▸ EXERCISE INPUT
★ ★ ★ ★
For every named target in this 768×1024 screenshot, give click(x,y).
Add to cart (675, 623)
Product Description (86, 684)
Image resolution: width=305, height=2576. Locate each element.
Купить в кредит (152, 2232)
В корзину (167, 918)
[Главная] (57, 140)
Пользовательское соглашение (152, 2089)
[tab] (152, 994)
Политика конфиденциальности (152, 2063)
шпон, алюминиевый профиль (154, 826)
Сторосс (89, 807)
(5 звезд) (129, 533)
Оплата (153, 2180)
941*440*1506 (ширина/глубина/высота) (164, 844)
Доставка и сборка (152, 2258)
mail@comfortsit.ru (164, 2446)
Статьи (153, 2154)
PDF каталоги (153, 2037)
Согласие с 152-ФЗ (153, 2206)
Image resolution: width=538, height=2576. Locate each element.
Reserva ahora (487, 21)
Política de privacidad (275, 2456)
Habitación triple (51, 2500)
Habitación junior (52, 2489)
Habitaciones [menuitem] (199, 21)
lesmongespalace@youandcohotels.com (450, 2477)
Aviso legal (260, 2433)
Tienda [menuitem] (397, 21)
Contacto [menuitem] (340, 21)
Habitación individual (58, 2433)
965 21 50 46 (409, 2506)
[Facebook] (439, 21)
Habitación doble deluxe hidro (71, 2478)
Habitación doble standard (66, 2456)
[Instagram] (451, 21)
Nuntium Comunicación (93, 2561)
★ ★ ★ ★
▸ EXERCISE REQUIREMENTS
Each line of the listing should be copied exactly.

▸ ANSWER FOR THE TASK
For every named target in this 768×1024 screenshot, give click(x,y).
Add to cart (675, 623)
Product Description (86, 684)
Image resolution: width=305, height=2576. Locate each element.
Купить в кредит (152, 2232)
В корзину (167, 918)
[Главная] (57, 140)
Пользовательское соглашение (152, 2089)
[tab] (152, 994)
Политика конфиденциальности (152, 2063)
шпон, алюминиевый профиль (154, 826)
Сторосс (89, 807)
(5 звезд) (129, 533)
Оплата (153, 2180)
941*440*1506 (ширина/глубина/высота) (164, 844)
Доставка и сборка (152, 2258)
mail@comfortsit.ru (164, 2446)
Статьи (153, 2154)
PDF каталоги (153, 2037)
Согласие с 152-ФЗ (153, 2206)
Image resolution: width=538, height=2576. Locate each element.
Reserva ahora (487, 21)
Política de privacidad (275, 2456)
Habitación triple (51, 2500)
Habitación junior (52, 2489)
Habitaciones [menuitem] (199, 21)
lesmongespalace@youandcohotels.com (450, 2477)
Aviso legal (260, 2433)
Tienda [menuitem] (397, 21)
Contacto [menuitem] (340, 21)
Habitación individual (58, 2433)
965 21 50 46 (409, 2506)
[Facebook] (439, 21)
Habitación doble deluxe hidro (71, 2478)
Habitación doble standard (66, 2456)
[Instagram] (451, 21)
Nuntium Comunicación (93, 2561)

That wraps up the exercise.